Filosofi Gandik dan Pipisan di Situs Beteng, Jember

Filosofi Gandik dan Pipisan di Situs Beteng, Jember

Dalam situs Beteng di Desa Sidomekar, ada batu yang disebut gandik dan pipisan. Digunakan sebagai peralatan memasak zaman dulu. Sejarawan Dwi Cahyono mengungkap filosofinya.

Jejak-jejak arkeologis itu dapat dijumpai dalam sebuah ruang yang berada di Desa Sidomekar, Kecamatan Semboro, Jember. Pemerintah desa telah membuatkan semacam museum mini untuk mengamankan situs tersebut. Masyarakat menyebutnya Situs Beteng atau Benteng.

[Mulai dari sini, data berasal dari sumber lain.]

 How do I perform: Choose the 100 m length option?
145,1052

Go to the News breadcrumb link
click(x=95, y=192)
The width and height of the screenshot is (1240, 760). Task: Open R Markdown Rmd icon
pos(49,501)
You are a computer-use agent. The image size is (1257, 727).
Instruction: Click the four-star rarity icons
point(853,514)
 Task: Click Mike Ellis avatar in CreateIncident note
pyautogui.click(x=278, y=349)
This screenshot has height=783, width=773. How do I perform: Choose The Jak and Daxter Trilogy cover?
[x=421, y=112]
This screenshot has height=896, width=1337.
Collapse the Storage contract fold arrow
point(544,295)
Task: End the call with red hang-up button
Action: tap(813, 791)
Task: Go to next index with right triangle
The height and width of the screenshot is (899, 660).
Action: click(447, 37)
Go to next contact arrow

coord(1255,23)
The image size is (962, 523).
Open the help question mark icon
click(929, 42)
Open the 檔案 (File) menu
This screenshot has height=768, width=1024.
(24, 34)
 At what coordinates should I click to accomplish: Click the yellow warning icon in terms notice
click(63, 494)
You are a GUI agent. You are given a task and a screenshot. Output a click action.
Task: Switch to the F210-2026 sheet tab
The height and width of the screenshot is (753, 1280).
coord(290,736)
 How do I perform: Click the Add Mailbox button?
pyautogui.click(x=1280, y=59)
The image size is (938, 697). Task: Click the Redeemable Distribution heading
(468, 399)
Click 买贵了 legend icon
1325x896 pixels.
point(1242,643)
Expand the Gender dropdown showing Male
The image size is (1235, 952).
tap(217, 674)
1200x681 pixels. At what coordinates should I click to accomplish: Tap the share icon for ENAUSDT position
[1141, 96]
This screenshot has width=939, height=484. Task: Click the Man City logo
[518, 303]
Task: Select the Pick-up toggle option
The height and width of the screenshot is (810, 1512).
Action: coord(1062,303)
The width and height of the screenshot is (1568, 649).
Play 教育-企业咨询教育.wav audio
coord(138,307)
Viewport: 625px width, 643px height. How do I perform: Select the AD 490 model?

Mitos yang menyelimutinya, dipercaya situs tersebut dibangun pada era akhir Majapahit, di bawah pemerintahan Brawijaya V. Ketika melarikan diri dari kejaran tentara Demak yang dipimpin Raden Patah, Brawijaya V dan bala tentaranya terdesak ke Jember dan membuat benteng pertahanan di Sidomekar. Jejak-jejak bangunan itulah yang kini jadi tinggalan arkeologis

Bermacam ragamnya, seperti sumur kuno berdinding bata, berbagai batu bata kuno yang membentuk struktur tertentu atau sebagai temuan lepas, juga peralatan rumah tangga masa lalu. Bisa saja tempat tersebut adalah bekas areal pemukiman kuno di masa lalu.

Sumur kuno ini merupakan salah satu dari tinggalan arkeologis pada era akhir Majapahit yang berupa bangunan benteng pertahanan di situs Beteng. (Dwi Cahyono untuk Harian Disway)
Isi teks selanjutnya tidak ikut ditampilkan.